Nothing in the listing should be altered when it is copied, and no picture goes into the copy.

Dataset entries below:

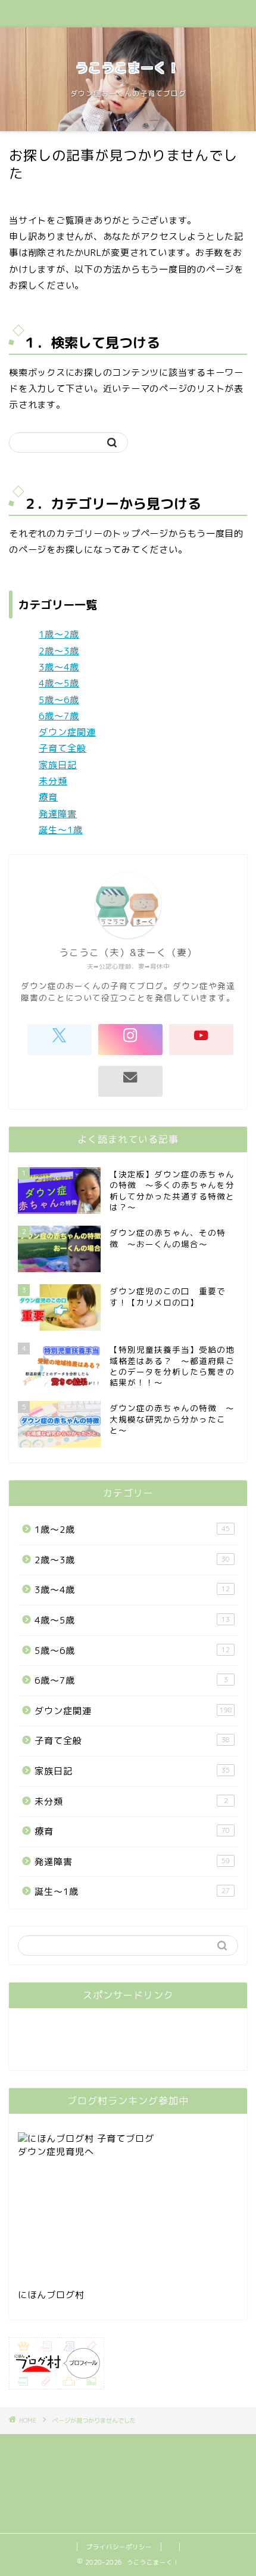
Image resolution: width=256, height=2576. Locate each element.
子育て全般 (62, 748)
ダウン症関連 (67, 732)
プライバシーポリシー (119, 2547)
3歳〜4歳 (59, 667)
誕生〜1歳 (61, 830)
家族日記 (58, 765)
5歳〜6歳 (59, 700)
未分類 (53, 781)
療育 (48, 797)
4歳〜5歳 (59, 683)
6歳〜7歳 (59, 716)
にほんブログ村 (51, 2295)
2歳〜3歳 (59, 651)
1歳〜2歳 (59, 634)
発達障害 (58, 814)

End of Dataset entries.

**Task solution**
Image resolution: width=256, height=2576. Locate each element.
子育て全般 (62, 748)
ダウン症関連 (67, 732)
プライバシーポリシー (119, 2547)
3歳〜4歳 (59, 667)
誕生〜1歳 (61, 830)
家族日記 (58, 765)
5歳〜6歳 (59, 700)
未分類 (53, 781)
療育 (48, 797)
4歳〜5歳 (59, 683)
6歳〜7歳 (59, 716)
にほんブログ村 (51, 2295)
2歳〜3歳 (59, 651)
1歳〜2歳 (59, 634)
発達障害 (58, 814)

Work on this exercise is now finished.